Il sindaco accusa: «Da Caso ambiguità con la maggioranza»
Per il sindaco di Torre Annunziata non si è trattato di una semplice incertezza, ma di un gesto che colloca di fatto un gruppo all’opposizione della maggioranza. Da qui la decisione assunta ieri mattina da Corrado Cuccurullo, che ha revocato deleghe e incarico di assessore ad Antonio Coppola dopo l’abbandono dell’aula da parte della consigliera Francesca Caso durante il voto sul bilancio.
Il provvedimento, ha spiegato il sindaco, è stato adottato «con rammarico» e comunicato allo stesso Coppola nel corso di un colloquio avvenuto con «franchezza e chiarezza politica». Antonio Coppola, indicato come espressione del partito dei Popolari per la Pace, è stato sollevato dalle deleghe e dall’incarico di assessore a seguito di una scelta che Cuccurullo dice di aver maturato «mio malgrado».

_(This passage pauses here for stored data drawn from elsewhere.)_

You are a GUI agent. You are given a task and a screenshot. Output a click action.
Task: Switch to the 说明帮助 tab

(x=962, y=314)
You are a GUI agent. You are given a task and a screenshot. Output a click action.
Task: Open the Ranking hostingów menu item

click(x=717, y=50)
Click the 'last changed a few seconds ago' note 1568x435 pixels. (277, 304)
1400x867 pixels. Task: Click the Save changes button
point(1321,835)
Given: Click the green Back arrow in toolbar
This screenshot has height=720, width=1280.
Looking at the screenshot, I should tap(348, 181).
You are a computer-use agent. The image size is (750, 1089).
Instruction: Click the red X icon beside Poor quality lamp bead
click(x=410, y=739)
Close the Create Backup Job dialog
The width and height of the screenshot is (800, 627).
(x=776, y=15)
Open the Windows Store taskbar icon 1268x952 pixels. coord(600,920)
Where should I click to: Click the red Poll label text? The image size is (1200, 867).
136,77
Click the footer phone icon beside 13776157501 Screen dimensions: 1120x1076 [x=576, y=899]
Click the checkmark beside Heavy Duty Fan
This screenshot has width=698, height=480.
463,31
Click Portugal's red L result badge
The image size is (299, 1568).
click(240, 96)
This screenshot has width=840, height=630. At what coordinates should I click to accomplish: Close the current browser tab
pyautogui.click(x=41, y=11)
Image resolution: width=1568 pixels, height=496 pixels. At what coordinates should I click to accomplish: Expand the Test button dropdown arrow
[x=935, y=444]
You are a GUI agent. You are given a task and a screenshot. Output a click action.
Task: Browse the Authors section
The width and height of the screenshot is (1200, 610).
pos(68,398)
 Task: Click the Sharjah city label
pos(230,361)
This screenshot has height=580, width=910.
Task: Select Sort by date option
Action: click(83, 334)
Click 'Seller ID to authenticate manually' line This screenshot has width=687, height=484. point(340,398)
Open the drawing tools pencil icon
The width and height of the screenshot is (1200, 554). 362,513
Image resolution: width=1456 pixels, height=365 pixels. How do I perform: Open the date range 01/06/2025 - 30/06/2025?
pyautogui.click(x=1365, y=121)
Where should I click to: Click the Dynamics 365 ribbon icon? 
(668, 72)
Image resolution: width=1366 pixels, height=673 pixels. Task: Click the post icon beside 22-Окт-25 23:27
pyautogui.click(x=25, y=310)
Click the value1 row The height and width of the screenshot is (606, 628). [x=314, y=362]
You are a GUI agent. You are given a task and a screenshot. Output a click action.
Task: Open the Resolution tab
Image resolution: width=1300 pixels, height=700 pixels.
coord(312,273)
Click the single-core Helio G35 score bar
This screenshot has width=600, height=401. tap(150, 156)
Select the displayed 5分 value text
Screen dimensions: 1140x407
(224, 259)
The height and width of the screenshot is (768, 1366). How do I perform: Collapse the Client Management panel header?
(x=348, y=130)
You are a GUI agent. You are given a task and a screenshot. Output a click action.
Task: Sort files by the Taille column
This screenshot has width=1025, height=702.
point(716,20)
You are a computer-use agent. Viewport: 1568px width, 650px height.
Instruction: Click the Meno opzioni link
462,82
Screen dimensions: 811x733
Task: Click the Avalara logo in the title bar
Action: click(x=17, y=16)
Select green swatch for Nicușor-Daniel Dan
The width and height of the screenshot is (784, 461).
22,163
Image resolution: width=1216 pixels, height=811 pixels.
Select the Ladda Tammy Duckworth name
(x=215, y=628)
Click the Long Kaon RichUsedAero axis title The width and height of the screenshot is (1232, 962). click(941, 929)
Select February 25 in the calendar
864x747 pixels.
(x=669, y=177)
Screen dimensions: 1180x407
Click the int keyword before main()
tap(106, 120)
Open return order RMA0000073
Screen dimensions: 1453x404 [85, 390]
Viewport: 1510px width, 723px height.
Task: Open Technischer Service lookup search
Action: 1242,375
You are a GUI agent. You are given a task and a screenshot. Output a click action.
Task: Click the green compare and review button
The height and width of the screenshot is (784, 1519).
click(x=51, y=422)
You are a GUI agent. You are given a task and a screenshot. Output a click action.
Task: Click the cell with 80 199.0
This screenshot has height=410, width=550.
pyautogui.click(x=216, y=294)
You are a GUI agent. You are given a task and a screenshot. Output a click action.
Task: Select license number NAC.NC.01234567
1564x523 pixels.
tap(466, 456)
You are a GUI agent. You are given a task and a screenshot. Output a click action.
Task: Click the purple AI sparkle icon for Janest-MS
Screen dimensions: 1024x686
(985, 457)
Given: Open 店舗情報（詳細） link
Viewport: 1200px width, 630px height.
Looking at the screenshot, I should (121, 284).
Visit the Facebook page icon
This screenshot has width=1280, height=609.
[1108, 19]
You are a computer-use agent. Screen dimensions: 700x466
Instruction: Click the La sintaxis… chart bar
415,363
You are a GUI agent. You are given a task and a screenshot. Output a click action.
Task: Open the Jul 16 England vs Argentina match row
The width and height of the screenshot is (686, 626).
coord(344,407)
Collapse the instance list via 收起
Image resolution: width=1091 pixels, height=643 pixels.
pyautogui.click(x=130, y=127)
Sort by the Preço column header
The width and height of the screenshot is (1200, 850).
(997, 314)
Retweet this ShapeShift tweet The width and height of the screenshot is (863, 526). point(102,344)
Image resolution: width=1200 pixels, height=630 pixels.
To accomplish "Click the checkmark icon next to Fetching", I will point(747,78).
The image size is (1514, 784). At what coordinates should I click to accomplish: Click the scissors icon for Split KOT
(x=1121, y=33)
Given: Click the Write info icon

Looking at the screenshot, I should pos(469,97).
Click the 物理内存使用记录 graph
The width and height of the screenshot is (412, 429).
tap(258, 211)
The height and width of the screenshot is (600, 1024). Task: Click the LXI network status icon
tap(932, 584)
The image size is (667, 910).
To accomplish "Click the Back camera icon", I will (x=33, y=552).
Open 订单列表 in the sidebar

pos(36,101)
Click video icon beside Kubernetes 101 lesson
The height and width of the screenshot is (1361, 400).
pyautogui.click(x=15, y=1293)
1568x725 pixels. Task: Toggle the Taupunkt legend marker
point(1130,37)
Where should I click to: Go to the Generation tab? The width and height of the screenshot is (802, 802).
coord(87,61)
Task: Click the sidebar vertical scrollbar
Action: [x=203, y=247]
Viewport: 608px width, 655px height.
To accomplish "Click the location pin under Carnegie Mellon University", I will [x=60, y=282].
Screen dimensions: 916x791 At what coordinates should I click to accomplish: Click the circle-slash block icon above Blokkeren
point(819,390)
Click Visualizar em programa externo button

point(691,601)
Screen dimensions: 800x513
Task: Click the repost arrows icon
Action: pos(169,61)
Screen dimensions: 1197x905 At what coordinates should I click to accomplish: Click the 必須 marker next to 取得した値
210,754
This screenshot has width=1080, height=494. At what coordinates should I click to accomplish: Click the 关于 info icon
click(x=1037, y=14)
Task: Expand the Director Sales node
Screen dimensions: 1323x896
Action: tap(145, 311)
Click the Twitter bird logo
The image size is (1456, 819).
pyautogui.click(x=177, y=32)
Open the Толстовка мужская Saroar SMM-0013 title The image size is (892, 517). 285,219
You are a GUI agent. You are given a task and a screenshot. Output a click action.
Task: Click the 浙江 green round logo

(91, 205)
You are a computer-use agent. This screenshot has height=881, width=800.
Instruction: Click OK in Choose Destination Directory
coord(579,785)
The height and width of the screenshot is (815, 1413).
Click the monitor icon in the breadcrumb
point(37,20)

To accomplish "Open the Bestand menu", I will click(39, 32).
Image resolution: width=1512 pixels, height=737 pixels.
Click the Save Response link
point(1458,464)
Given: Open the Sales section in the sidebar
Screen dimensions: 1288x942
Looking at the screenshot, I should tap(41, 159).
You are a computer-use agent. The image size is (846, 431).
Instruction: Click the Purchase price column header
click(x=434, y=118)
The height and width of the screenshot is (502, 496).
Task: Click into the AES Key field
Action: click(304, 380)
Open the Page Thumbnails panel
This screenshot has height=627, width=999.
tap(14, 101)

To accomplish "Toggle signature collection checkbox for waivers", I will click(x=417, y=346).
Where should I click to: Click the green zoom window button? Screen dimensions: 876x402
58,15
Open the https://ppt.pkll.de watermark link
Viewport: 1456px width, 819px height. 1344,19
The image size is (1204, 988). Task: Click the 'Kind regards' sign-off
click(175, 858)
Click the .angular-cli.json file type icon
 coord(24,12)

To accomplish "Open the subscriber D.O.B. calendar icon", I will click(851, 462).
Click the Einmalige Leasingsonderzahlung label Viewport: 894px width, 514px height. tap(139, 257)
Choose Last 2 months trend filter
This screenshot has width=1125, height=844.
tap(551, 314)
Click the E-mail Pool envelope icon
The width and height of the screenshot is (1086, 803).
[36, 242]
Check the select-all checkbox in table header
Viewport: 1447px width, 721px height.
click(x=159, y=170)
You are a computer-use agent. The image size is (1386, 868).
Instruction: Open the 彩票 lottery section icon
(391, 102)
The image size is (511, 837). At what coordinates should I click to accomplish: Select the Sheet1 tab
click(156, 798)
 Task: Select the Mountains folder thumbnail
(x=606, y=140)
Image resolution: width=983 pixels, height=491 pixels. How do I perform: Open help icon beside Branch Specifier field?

All’origine della revoca c’è, secondo il primo cittadino, «l’incomprensibile atteggiamento» assunto dalla consigliera d’area riferimento Francesca Caso, che lunedì scorso ha ritenuto di lasciare l’aula durante i lavori consiliari per l’approvazione del bilancio di previsione. Un comportamento che, nelle parole del sindaco, ha prodotto «ambiguità nel rapporto politico – istituzionale con la sua stessa maggioranza».
Il nodo politico del bilancio di previsione
Cuccurullo ha rimarcato che il mancato voto sull’atto che «garantisce la vita stessa dell’Ente» non può essere letto come un’incertezza episodica. Per il sindaco, al contrario, si tratta di una presa di posizione che colloca il gruppo «di fatto, all’opposizione della maggioranza».
Nella ricostruzione del primo cittadino, quel passaggio ha segnato anche una netta discontinuità rispetto al voto favorevole espresso in Giunta dall’assessore Coppola. Proprio questa distanza tra la linea tenuta in Giunta e quanto avvenuto in aula, sostiene Cuccurullo, ha finito per compromettere la stabilità del rapporto politico-istituzionale.
«Scelta necessaria», ma resta la stima per Coppola
Il sindaco ha quindi definito la revoca una «scelta necessaria» per garantire rispetto alla coalizione, coerenza al programma votato dai cittadini e «trasparenza totale». La linea indicata è netta: «non si può far parte del governo cittadino e contemporaneamente negare il sostegno al suo atto principale».
Nella parte finale della dichiarazione, però, Cuccurullo ha separato il piano politico da quello personale, ribadendo «al netto di qualsiasi valutazione» la sua «immutata stima umana e professionale» nei confronti del dott. Antonio Coppola.